Lucky Collard Wraps with Black-eyed Peas

Making stewed black-eyed peas and collard greens for New Year’s this year slipped my mind until midday on the first of January when I realized we had no “good luck food” on the docket for the day. Too hungry to wait for a pot of beans to cook, I grabbed a can of Black-eyed peas from HEB and made a black-eyed pea avocado salsa to stuff into fresh collard wraps with quinoa, chicken, herbs and pecans.

So this year we skirted the traditional beans and greens, but still managed to fit black-eyed peas and collards into a fast, good luck meal.

After reading through a few articles that highlight the origins of foods traditionally eaten on New Year’s, I found exactly when Texas, then the rest of the country caught on to the hype. I also learned a lot more about how black-eyed peas and collard greens shaped food culture and history in the early days of the South.

According to food historian and journalist Jessica B. Harris, black-eyed peas (aka cowpeas or field peas) were domesticated in West Africa 5,000 years ago. They made their way into the diets of people in virtually all parts Africa, and eventually to America in the holds of slave ships as food for the enslaved. “The peas, which were eaten by enslaved Africans and poorer whites, became one of the Carolinas’ cash crops, exported to the Caribbean colonies before the Revolutionary War.”

It is unclear where collard greens originated, but it wasn’t until Africans arrived in Jamestown, Virginia in the early 1600s that America got its first taste of the nutritious leafy green. Collards were one of a few vegetables that African-Americans were allowed to grow and harvest for their families throughout times of enslavement.

As for Texas, where I grew up eating a hearty serving of black-eyed peas and collard greens on New Year’s day, I found a great article about how a marketing ploy shifted eating Black-eyed peas and collard greens from a Southern pastime to a yearly Texas necessity, and eventually a national tradition. In 1937, Elmore Torn of the Longview-based East Texas Chamber of Commerce kicked off a marketing campaign that should inspire modern food brands and influencers everywhere to take note.

#####

COMPLETE THE FOLLOWING:
1) According to the collard wraps post, where and how long ago were black-eyed peas domesticated?
2) Reproduce the collard wraps post between "As for Texas, where" and "to take note.", inclusive.
3) Continue the collard wraps post from its final sentence.

#####

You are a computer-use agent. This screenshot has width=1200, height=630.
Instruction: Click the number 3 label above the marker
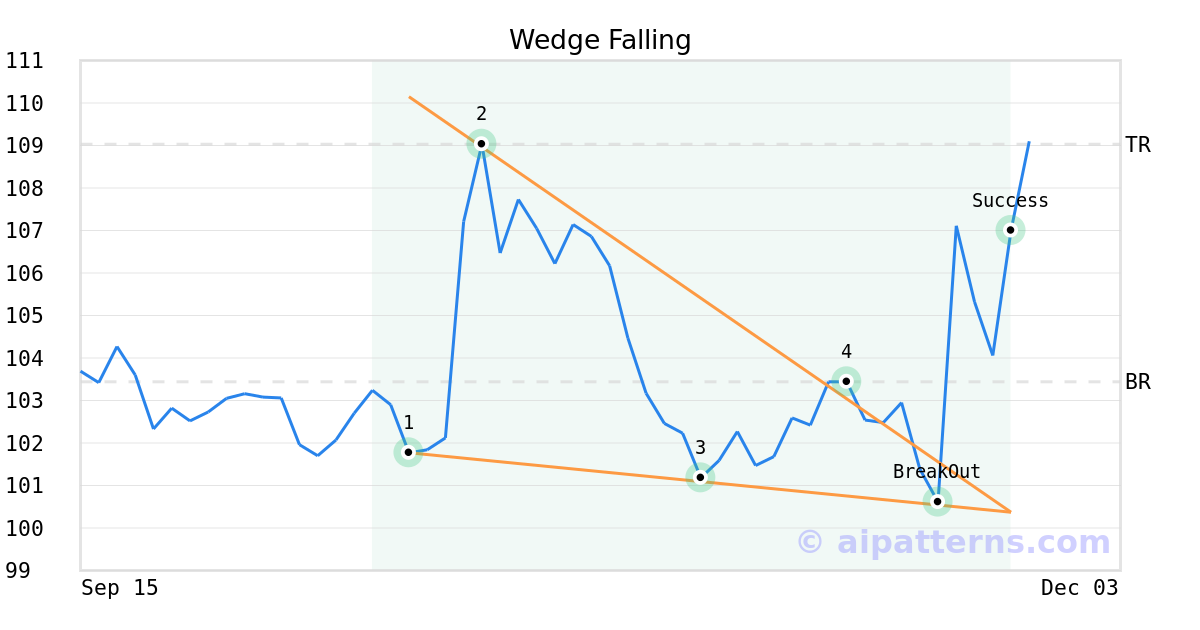coord(700,448)
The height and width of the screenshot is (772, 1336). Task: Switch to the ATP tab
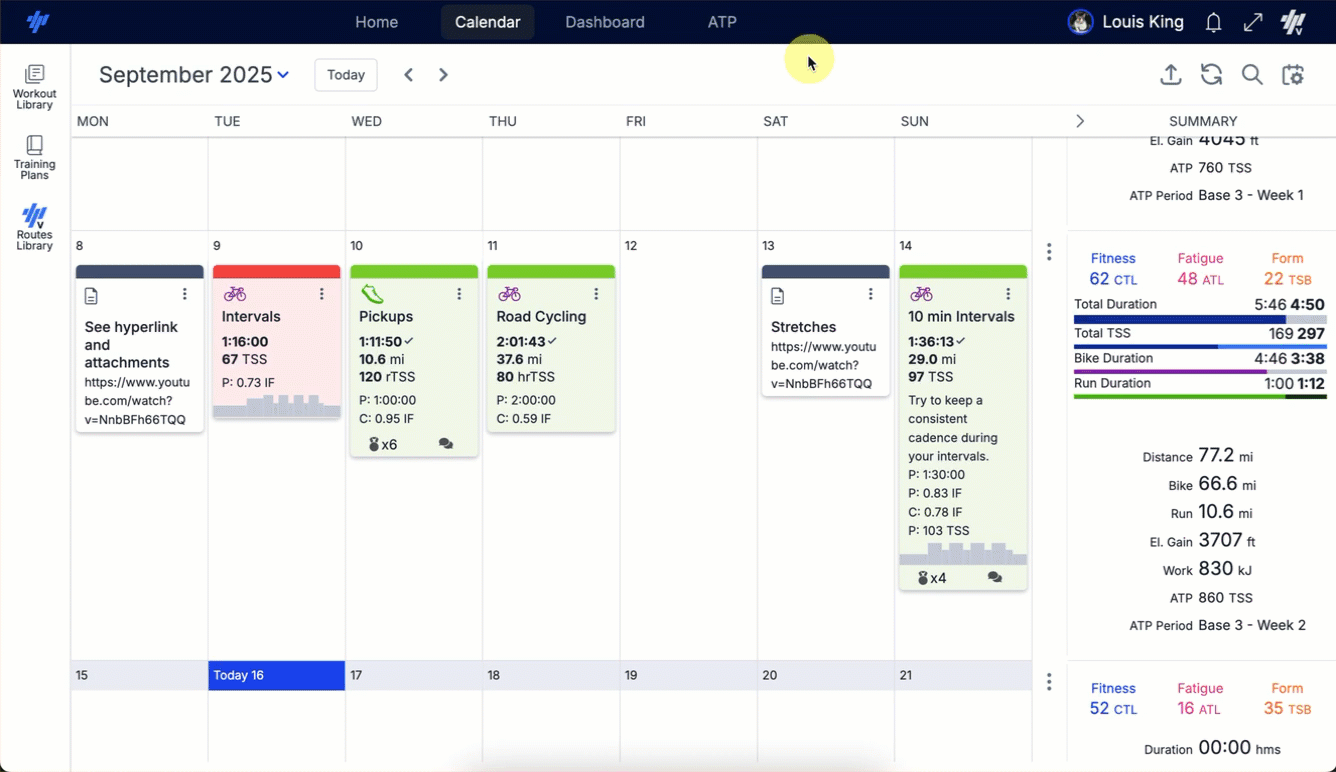click(721, 22)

#####

OUTPUTS IN ORDER:
1) In West Africa, 5,000 years ago.

2)
As for Texas, where I grew up eating a hearty serving of black-eyed peas and collard greens on New Year’s day, I found a great article about how a marketing ploy shifted eating Black-eyed peas and collard greens from a Southern pastime to a yearly Texas necessity, and eventually a national tradition. In 1937, Elmore Torn of the Longview-based East Texas Chamber of Commerce kicked off a marketing campaign that should inspire modern food brands and influencers everywhere to take note.

3)
According to Bud Kennedy at the Dallas Star Telegram:

“Torn and the East Texas Chamber of Commerce sent celebrities and reporters a small can [of black-eyed peas] with a story about how peas were not only lucky, but offered a noble dish of humility every table needed.

During World War II, he sent peas to Roosevelt and British Prime Minister Winston Churchill with a letter describing the peas as an example of America’s fighting spirit: “We want to affirm our resolve to the fight for the right of freedom to live on forever.”

Growers in the East Texas town of Lindale reported that the demand for black-eyed peas had doubled and tripled. By 1943, the Dallas Morning News reported: “Black-eyed pea sales have soared … Some [grocers] say as many as 75 percent of their customers are buying them.”

So, we have Elmore Torn and the East Texas Chamber of Commerce to thank for bringing black-eyed peas to the national spotlight and creating a tradition that many people celebrate every year.

And we have African Americans to thank for teaching America to love and grow collard greens and black-eyed peas. (While I’m at it, for unwillingly serving as the the economic backbone of the South during America’s early years.)

Connecting to the origin of food that I love and enjoy on a regular basis is keeps me humble, and helps me see the world with more clarity. Who knows if foods actually bring good luck, but leaning in to the tradition sure is fun. I am looking forward to reading my new copy of High on the Hog, by Jessica B. Harris, A Culinary Journey from Africa to America, which I ordered after coming across her article in the NYT on the origin of the black-eyed pea.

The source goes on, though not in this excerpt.